### Ejercicio breve 1
Enumera los sentidos en que el fragmento sobre la esencia del arte entiende el verbo "fundar".
### Ejercicio breve 2
Reproduce del fragmento sobre la esencia del arte el tramo que va desde "La esencia del arte" hasta "indicación a tal fin.".
### Ejercicio breve 3
Prolonga el fragmento sobre la esencia del arte con lo que seguiría después de su última frase.

### Fragmento dado
::::::::::
La esencia del arte es poema. La esencia del poema es, sin embargo, la fundación de la verdad. Entendemos este fundar en tres sentidos: fundar en el sentido de donar; fundar en el sentido de fundamentar y fundar en el sentido de comenzar. Pero la fundación sólo es efectivamente real en el cuidado. Por eso, a cada modo de fundación corresponde un modo de cuidado. Ahora sólo podemos hacer evidente la estructura esencial del arte en unas pocas pinceladas y únicamente en la medida en que la anterior caracterización de la esencia de la obra nos ofrezca una primera indicación a tal fin.

El poner a la obra de la verdad hace que se abra bruscamente lo inseguro y, al mismo tiempo, le da la vuelta a lo seguro y todo lo que pasa por tal. La verdad que se abre en la obra no puede demostrarse ni derivarse a partir de lo que se admitía hasta ahora. La obra rebate la exclusividad de la realidad efectiva de lo admitido hasta ahora. Lo que el arte funda no puede nunca, precisamente por eso, verse contrarrestado por lo ya dado y disponible. La fundación es algo que viene dado por añadidura, un don.
::::::::::
### Datos guardados
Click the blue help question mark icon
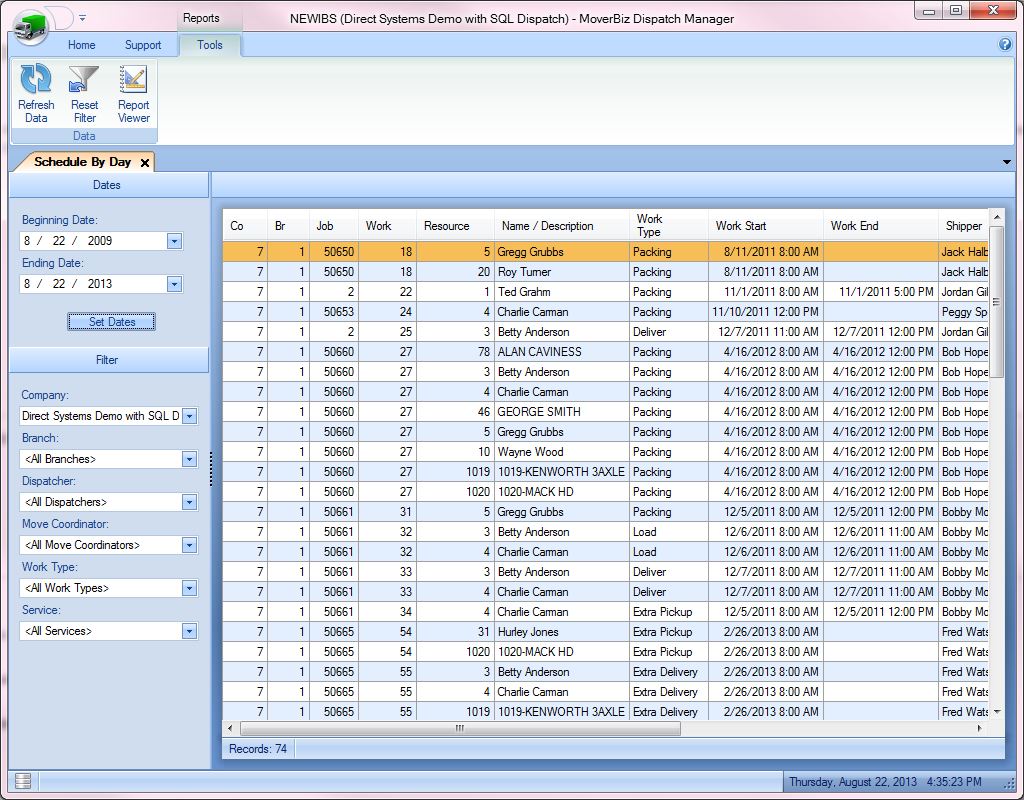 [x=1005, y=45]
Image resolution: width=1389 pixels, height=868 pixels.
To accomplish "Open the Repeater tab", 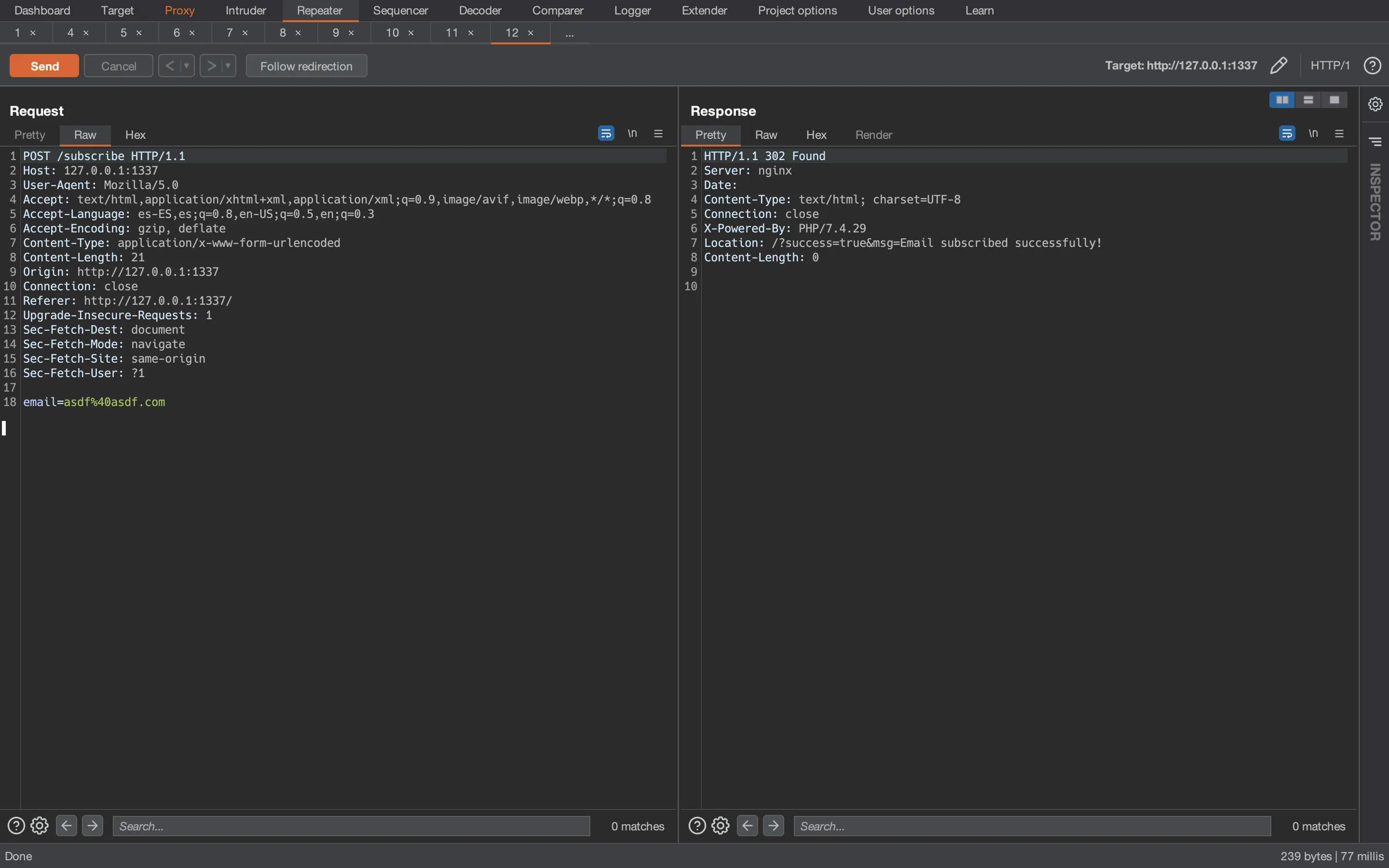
::::::::::
### Respuesta 1
Donar, fundamentar y comenzar.

### Respuesta 2
La esencia del arte es poema. La esencia del poema es, sin embargo, la fundación de la verdad. Entendemos este fundar en tres sentidos: fundar en el sentido de donar; fundar en el sentido de fundamentar y fundar en el sentido de comenzar. Pero la fundación sólo es efectivamente real en el cuidado. Por eso, a cada modo de fundación corresponde un modo de cuidado. Ahora sólo podemos hacer evidente la estructura esencial del arte en unas pocas pinceladas y únicamente en la medida en que la anterior caracterización de la esencia de la obra nos ofrezca una primera indicación a tal fin.

### Respuesta 3
El proyecto poético de la verdad, que se establece en la obra como figura, tampoco se ve nunca consumado en el vacío y lo indeterminado. Lo que ocurre es que la verdad se ve arrojada en la obra a los futuros cuidadores, esto es, a una humanidad histórica. Ahora bien, lo arrojado no es nunca una desmesurada exigencia arbitraria. El proyecto verdaderamente poético es la apertura de aquello en lo que el Dasein ya ha sido arrojado como ser histórico. Aquello es la tierra y, para un pueblo histórico, su tierra, el fundamento que se cierra a sí mismo, sobre el que reposa con todo lo que ya es, pero que permanece oculto a sus propios ojos. Pero es su mundo, el que reina a partir de la relación del Dasein con el desocultamiento del ser. Por eso, todo lo que le ha sido dado al ser humano debe ser extraído en el proyecto fuera del fundamento cerrado y establecido expresamente sobre él. Sólo así será fundado como fundamento que soporta.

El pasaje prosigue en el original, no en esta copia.